Stored data
****************

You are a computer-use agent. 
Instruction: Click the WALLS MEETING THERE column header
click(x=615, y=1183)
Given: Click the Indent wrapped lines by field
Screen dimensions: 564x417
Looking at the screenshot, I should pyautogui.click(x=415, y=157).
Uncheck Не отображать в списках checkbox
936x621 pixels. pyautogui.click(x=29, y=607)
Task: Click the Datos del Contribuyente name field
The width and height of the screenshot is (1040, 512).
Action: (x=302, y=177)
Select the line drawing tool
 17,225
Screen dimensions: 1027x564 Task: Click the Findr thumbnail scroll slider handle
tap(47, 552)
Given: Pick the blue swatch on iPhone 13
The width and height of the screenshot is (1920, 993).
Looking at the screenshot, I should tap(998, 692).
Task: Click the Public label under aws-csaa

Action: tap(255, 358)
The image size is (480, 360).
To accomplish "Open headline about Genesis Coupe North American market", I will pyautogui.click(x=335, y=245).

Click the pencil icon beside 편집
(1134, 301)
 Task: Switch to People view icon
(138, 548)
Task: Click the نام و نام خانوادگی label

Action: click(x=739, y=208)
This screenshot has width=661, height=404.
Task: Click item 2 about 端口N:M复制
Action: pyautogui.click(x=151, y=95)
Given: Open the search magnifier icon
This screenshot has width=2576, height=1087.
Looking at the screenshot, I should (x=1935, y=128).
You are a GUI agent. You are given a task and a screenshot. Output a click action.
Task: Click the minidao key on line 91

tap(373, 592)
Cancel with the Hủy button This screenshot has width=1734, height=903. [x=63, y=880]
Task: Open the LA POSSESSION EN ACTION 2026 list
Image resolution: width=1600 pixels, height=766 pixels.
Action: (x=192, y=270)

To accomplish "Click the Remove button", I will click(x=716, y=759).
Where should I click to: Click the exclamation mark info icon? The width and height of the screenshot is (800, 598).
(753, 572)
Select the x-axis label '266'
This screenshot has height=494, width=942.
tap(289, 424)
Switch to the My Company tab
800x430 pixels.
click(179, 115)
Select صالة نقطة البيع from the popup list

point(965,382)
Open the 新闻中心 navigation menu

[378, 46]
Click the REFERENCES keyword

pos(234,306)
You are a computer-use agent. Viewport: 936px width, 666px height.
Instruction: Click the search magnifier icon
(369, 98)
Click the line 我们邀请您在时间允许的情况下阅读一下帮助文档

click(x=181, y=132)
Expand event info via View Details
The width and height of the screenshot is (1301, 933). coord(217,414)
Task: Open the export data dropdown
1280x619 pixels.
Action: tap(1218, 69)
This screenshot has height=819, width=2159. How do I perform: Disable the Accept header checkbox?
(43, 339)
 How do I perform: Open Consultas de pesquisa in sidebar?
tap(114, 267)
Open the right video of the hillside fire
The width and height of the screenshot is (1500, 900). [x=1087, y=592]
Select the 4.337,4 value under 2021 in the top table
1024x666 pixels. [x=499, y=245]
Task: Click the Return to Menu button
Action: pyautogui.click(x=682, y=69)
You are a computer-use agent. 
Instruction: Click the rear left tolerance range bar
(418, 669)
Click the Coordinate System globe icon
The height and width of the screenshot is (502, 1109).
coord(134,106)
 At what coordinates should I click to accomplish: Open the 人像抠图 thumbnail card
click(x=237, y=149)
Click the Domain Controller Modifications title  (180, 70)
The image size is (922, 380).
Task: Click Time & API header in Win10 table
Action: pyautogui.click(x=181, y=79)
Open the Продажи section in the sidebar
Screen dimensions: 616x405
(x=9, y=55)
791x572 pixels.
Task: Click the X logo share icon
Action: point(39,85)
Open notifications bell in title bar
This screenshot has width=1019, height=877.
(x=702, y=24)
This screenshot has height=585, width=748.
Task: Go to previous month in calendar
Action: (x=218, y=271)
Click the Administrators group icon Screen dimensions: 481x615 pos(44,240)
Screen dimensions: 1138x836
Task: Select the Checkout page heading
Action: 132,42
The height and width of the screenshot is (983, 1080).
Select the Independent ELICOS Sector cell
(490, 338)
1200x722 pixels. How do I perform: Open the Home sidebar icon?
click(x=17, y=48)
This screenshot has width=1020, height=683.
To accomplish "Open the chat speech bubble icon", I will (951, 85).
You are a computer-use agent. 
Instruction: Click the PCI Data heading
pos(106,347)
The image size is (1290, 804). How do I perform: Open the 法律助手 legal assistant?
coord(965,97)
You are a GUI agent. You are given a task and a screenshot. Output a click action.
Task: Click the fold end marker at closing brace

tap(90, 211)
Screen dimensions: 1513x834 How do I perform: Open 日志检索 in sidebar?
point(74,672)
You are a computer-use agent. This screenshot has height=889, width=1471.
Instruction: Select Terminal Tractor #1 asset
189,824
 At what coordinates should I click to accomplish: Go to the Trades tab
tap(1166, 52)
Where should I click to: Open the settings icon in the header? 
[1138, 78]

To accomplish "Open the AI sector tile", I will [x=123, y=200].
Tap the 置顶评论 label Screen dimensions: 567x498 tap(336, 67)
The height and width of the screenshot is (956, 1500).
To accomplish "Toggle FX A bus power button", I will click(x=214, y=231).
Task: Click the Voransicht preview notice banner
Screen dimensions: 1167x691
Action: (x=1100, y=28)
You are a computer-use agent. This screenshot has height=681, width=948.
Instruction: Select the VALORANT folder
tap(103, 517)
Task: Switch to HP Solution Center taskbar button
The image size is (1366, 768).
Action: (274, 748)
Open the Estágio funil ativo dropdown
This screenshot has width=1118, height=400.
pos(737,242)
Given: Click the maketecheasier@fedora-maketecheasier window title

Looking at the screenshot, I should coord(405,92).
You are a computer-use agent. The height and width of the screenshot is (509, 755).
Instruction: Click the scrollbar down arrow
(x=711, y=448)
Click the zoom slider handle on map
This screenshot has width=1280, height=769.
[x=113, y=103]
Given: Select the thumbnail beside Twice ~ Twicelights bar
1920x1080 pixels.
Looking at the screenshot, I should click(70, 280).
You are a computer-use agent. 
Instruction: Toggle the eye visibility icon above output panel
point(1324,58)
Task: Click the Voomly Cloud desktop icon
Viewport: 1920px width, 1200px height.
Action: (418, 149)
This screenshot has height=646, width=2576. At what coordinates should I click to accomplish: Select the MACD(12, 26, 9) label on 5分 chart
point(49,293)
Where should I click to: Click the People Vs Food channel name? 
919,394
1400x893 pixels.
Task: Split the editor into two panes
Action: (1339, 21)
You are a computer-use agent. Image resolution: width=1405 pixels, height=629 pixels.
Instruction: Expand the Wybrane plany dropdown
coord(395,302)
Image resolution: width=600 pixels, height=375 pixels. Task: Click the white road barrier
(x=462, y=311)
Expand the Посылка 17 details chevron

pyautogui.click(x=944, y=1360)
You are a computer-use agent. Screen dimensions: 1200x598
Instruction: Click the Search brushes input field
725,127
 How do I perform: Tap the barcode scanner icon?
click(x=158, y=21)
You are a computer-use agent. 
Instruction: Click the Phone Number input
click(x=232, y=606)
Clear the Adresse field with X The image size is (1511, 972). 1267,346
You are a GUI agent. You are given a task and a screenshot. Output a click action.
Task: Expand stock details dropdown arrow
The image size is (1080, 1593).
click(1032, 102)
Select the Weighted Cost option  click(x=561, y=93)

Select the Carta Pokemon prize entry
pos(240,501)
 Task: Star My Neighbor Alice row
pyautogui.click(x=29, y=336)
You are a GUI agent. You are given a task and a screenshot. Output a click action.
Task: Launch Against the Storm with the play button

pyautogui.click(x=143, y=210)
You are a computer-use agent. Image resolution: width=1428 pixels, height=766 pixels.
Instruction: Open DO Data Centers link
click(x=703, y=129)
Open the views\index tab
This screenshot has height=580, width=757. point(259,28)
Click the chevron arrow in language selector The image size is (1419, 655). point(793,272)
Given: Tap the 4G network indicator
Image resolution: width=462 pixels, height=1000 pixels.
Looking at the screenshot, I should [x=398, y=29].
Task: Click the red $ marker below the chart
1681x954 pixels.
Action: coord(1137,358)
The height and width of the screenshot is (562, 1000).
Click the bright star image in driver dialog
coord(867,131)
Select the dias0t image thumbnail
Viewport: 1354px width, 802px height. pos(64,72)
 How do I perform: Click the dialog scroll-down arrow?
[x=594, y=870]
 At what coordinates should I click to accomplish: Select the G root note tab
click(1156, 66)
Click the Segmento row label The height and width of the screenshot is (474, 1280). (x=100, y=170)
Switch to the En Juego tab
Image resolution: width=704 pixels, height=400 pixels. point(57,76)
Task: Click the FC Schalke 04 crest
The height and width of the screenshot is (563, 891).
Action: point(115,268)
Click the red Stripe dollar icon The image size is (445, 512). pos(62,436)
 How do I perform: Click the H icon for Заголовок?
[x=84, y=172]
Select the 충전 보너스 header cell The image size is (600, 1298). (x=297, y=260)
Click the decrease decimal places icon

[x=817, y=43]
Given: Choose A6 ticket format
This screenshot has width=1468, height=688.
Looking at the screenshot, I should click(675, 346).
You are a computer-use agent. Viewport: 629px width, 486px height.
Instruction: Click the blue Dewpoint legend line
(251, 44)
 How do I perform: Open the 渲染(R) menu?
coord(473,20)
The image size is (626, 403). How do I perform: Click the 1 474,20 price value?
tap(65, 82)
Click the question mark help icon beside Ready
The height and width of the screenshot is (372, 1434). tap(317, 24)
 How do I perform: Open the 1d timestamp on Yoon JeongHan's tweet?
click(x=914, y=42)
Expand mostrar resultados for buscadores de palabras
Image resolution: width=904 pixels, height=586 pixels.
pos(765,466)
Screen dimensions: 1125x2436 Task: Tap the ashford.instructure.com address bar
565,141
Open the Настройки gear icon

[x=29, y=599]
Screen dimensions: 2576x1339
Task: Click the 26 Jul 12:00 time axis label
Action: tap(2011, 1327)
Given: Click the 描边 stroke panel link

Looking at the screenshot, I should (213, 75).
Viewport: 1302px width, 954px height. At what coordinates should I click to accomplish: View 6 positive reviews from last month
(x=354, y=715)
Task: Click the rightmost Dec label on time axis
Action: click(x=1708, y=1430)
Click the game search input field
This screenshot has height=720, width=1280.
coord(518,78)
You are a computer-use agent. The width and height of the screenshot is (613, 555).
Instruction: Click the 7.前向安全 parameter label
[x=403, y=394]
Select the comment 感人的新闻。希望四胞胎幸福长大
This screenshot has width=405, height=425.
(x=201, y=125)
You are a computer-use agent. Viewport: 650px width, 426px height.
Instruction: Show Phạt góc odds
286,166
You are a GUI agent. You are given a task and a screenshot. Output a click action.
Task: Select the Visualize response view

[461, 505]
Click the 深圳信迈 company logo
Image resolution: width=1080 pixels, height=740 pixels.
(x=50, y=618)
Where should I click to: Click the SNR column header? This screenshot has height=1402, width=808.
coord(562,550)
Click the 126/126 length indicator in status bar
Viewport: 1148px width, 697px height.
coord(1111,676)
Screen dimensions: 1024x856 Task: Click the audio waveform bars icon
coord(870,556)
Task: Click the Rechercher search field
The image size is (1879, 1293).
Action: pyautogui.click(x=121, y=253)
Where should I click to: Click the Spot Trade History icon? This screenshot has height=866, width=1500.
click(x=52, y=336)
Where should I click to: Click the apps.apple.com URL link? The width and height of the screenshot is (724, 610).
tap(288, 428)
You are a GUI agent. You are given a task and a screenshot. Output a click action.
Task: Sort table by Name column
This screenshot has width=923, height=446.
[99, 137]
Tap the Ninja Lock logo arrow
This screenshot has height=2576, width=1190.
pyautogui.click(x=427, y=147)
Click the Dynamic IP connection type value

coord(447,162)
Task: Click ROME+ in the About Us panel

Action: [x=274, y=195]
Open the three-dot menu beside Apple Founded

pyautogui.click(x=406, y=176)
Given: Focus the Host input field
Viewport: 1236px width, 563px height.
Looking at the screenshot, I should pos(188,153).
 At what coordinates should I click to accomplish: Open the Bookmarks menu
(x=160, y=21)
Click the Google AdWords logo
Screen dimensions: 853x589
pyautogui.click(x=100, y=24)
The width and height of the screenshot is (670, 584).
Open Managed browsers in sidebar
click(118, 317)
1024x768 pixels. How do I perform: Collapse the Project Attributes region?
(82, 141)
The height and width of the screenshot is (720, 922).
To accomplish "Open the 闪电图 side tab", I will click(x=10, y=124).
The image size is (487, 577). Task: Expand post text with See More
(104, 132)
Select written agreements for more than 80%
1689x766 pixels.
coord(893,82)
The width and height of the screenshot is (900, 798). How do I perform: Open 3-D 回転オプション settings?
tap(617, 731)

****************

Required action>
Exact copies of the lines from the one containing "Given: Focus the Host input field" through the final line of the records are all the answer should hold.

Worked solution>
Given: Focus the Host input field
Viewport: 1236px width, 563px height.
Looking at the screenshot, I should pos(188,153).
 At what coordinates should I click to accomplish: Open the Bookmarks menu
(x=160, y=21)
Click the Google AdWords logo
Screen dimensions: 853x589
pyautogui.click(x=100, y=24)
The width and height of the screenshot is (670, 584).
Open Managed browsers in sidebar
click(118, 317)
1024x768 pixels. How do I perform: Collapse the Project Attributes region?
(82, 141)
The height and width of the screenshot is (720, 922).
To accomplish "Open the 闪电图 side tab", I will click(x=10, y=124).
The image size is (487, 577). Task: Expand post text with See More
(104, 132)
Select written agreements for more than 80%
1689x766 pixels.
coord(893,82)
The width and height of the screenshot is (900, 798). How do I perform: Open 3-D 回転オプション settings?
tap(617, 731)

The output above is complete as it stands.